During the first years, the construction consisted of two rectangular surfaces, which were delimited by rows of oak stakes and the surfaces were placed in an oblique angle. Each rectangle was ca 200 m^{2} and were separated into eight or nine rooms. Most of the rooms had floors of logs. The reconstructions and the additions were partly motivated by fires, and the construction finally measured 1000 m^{2}. The construction was connected with the shore by footbridges on both sides.

The size of the pile dwelling indicates that it was a communal work. It was also no fortification, because the stilts are too sparse and pushed into the bottom of the swamp too shallowly. The location in the swamp is also unfit for practical work, and the settlements were located on the arable soil around the swamp.

==Early use as a cult centre==
The pile dwelling was only inhabited during certain summer months. It was the tribe's or the clan's social centre where they gathered for festivities, especially after the summer's hunting and harvesting season. There are about 100 hearths of limestone evenly distributed across the dwelling, which shows that there were no permanent houses, only huts supported by the many hazel stilts. Around the hearths, there is an abundance of residue from meals, charred wheat and barley, split and charred crabapples, hazel nut shells, bone of cattle, sheep and pigs. There are remains of game, such as red deer, moose, wolf, and bear, remains from birds such as mallard and black grouse, and remains of fish such as northern pike and perch.
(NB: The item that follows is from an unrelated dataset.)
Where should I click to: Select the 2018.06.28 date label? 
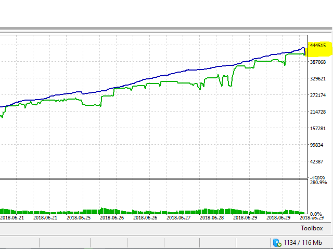coord(211,218)
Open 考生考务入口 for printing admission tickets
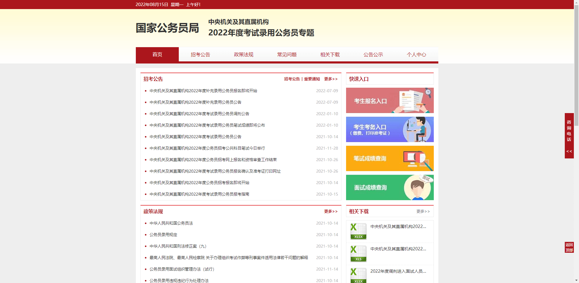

The ceramics are the same as those of the hunter-gatherer Pitted Ware culture, but tools and weapons are the same as those of the Funnelbeaker culture. The remains of craftmanship are few, and so the tools have been transported to the pile dwelling from the workshops, where they were probably sacrificed to the gods.

Among the most remarkable finds are double edged battle axes, which appear to have played a role in the cult.

==Late use as a grave==
After the reconstruction, year 40–42, the construction was used as a cemetery, where the dead appear to have been left on platforms raised on stilts.